Wiesbaden. Hessens Innenminister Peter Beuth hat den Odenwaldkreis heute darüber informiert, dass sein Ministerium eine Finanzhilfeaktion für die von Überflutungen betroffenen Bürgerinnen und Bürger der Stadt Oberzent und der Gemeinde Fränkisch-Crumbach eingeleitet hat. Bislang wurden dem Regierungspräsidium Darmstadt aus den beiden Kommunen Sachschäden von mehr als 200.000 Euro angemeldet. „Wir wollen für schnellstmögliche Hilfe sorgen. Deshalb gilt es nun, die Schäden zügig zu begutachten, damit die Finanzhilfen des Landes baldmöglichst dort ankommen, wo sie gebraucht werden. Das Land steht an der Seite der Betroffenen“, sagte Innenminister Peter Beuth.

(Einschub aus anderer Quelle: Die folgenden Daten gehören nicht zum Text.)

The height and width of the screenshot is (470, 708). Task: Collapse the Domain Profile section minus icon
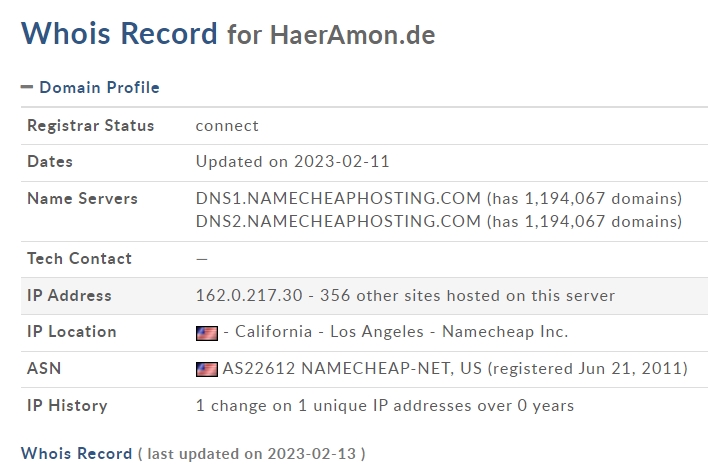[x=27, y=88]
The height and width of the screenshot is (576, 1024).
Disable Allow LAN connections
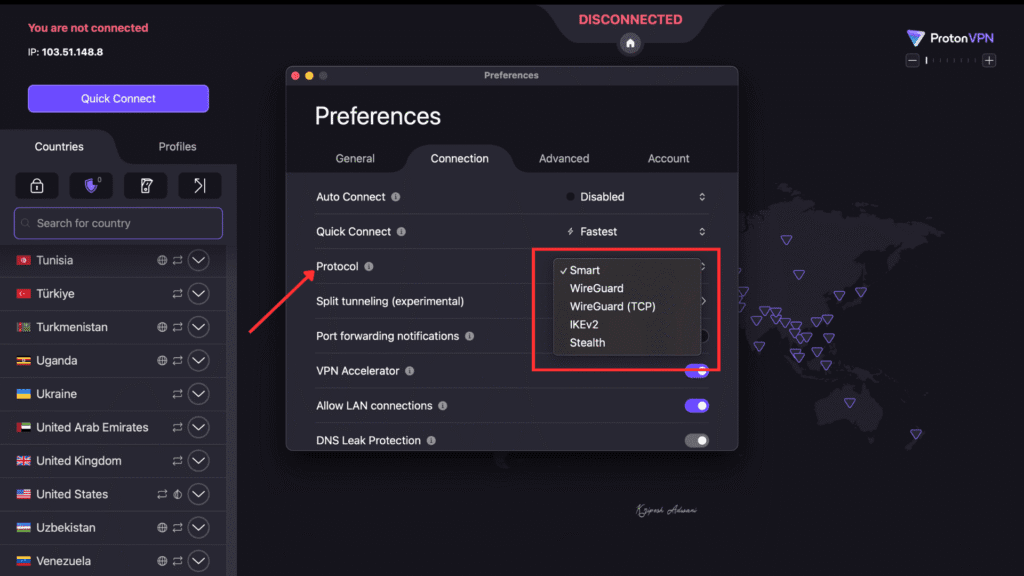[697, 406]
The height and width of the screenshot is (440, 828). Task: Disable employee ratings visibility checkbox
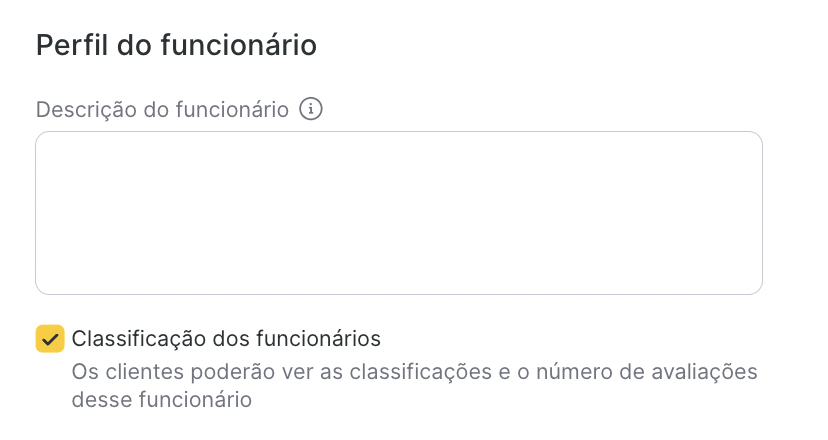coord(50,339)
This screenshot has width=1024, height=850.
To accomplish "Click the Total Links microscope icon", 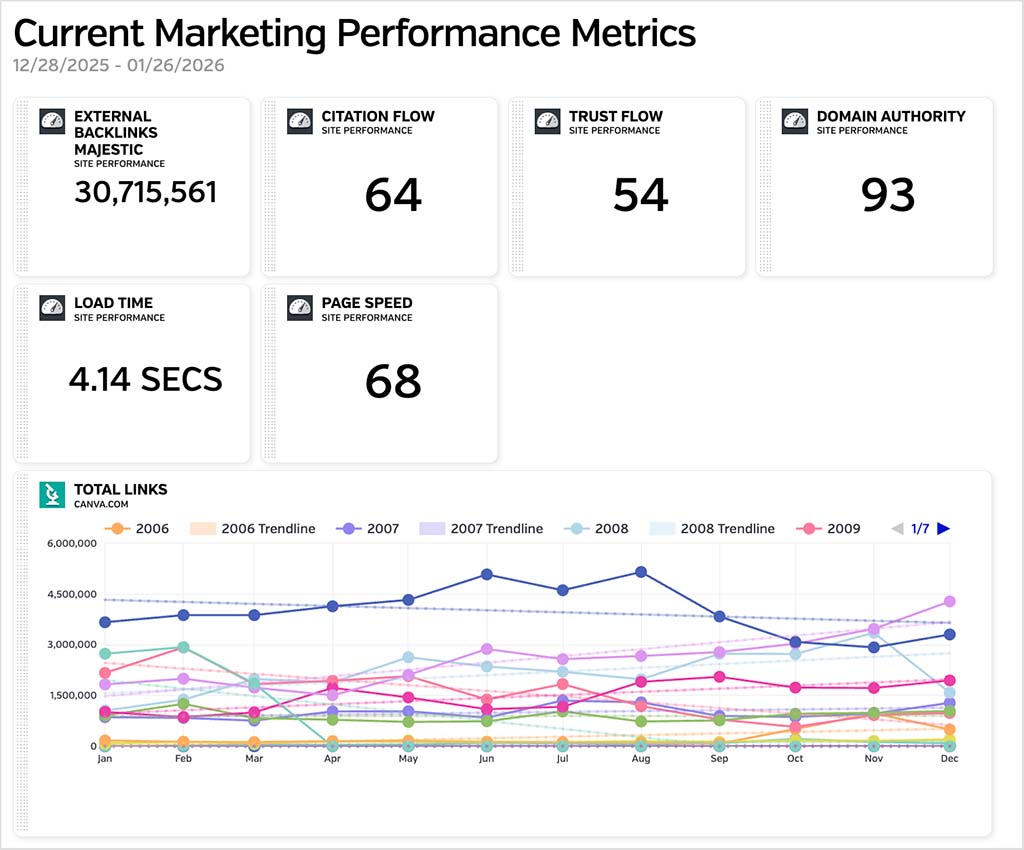I will (52, 495).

Heftige Gewitter und Starkregen hatten am 23. April 2018 in mehreren Kommunen im Odenwaldkreis zu Überflutungen geführt. Besonders betroffen waren die Stadt Oberzent und die Gemeinde Fränkisch-Crumbach. Zahlreiche Keller liefen voll und Schlammmassen wälzten sich durch die Straßen. „Die Bürgerinnen und Bürger im Odenwaldkreis haben sich von den Schäden nicht unterkriegen lassen, sondern sind hilfsbereit und solidarisch füreinander eingetreten. Die Odenwälder haben miteinander die Aufräumarbeiten angepackt. Mein besonderer Dank gilt den Einsatzkräften der Feuerwehren und Hilfsorganisationen, deren beherztes Eingreifen Schlimmeres verhindert hat“, sagte der Innenminister.

Über das zuständige Regierungspräsidium Darmstadt wurde der Odenwaldkreis darüber informiert, dass eine Finanzhilfeaktion nach der Elementarschädenrichtlinie des Landes für das Gebiet der Stadt Oberzent und die Gemeinde Fränkisch-Crumbach eingeleitet wird. Der Kreis richtet jetzt eine Schadenskommission ein, die entstandene Schäden prüft und Vorschläge für die konkrete Finanzhilfe macht. Antragsberechtigt sind Privatgeschädigte, landwirtschaftliche, gärtnerische und gewerbliche Betriebe. Hierzu wird beim Kreisausschuss des Odenwaldkreises eine Schadenskommission eingerichtet. „Unser Ziel ist es, den betroffenen Menschen so schnell wie möglich zu helfen, damit die Schäden zügig beseitigt werden können“, sagte Innenminister Peter Beuth.